The Adaptive Importance Sampling (AIS) algorithm is described in (Cheng & Druzdzel 2000). This algorithm offered a breakthrough in the field of stochastic sampling algorithms when first published in 2000. In really difficult cases, such as reasoning under very unlikely evidence in very large networks, the AIS algorithm produced two orders of magnitude smaller error in posterior probability distributions than other sampling algorithms available at that time. Improvement in speed given a desired precision were even more dramatic. The AIS algorithm is based on importance sampling.

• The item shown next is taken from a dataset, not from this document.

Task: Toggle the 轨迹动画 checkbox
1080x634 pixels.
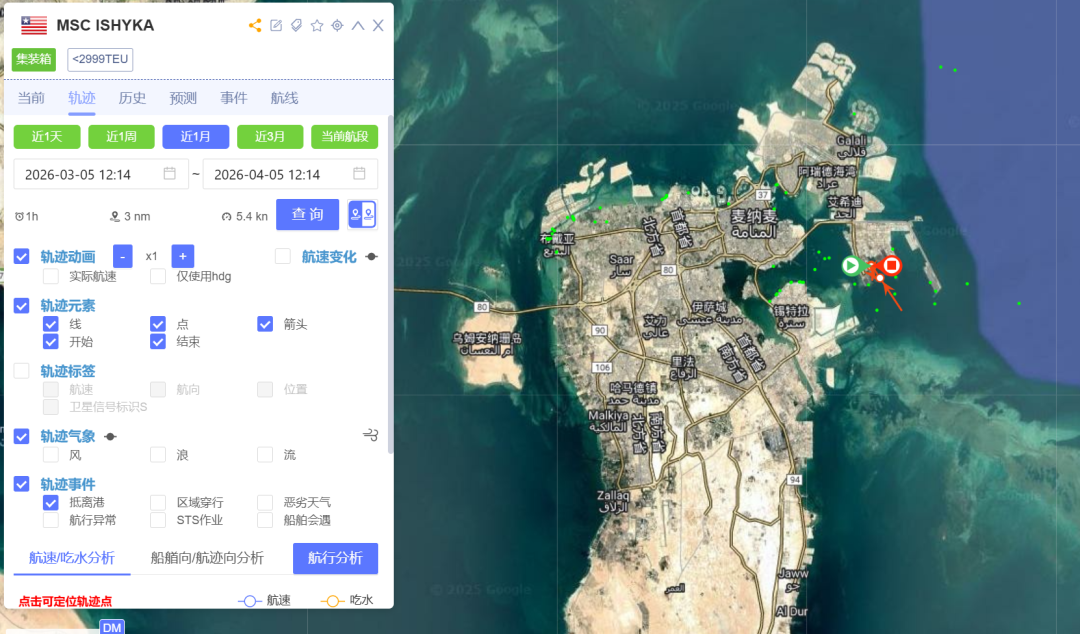Action: (22, 257)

According to the theory of importance sampling, the closer the sampling distribution is to the (unknown) posterior distribution, the better the results will be. The AIS algorithm successfully approximates its sampling distribution to the posterior distribution by using two cleverly designed heuristic methods in its first stage, which leads to the big improvement in performance stated above.

The AIS algorithm was judged to be one of the most influential developments in the area of Artificial Intelligence in 2005, receiving Honorable Mention in the 2005 IJCAI–JAIR Best Paper Prize. The IJCAI-JAIR (International Joint Conference on Artificial Intelligence and Journal of Artificial Intelligence Research) Best Paper Prize is awarded to an outstanding paper published in JAIR in the preceding five calendar years. For the 2005 competition, papers published between 2000 and 2005 were eligible. The algorithm achieved up to two orders of magnitude better accuracy than any other sampling algorithm available at that time. This algorithm was surpassed in 2003 by another algorithm developed by Prof. Druzdzel's Decision Systems Laboratory, the EPIS algorithm (Yuan & Druzdzel 2003), which sometimes offered an order of magnitude improvement over the AIS algorithm.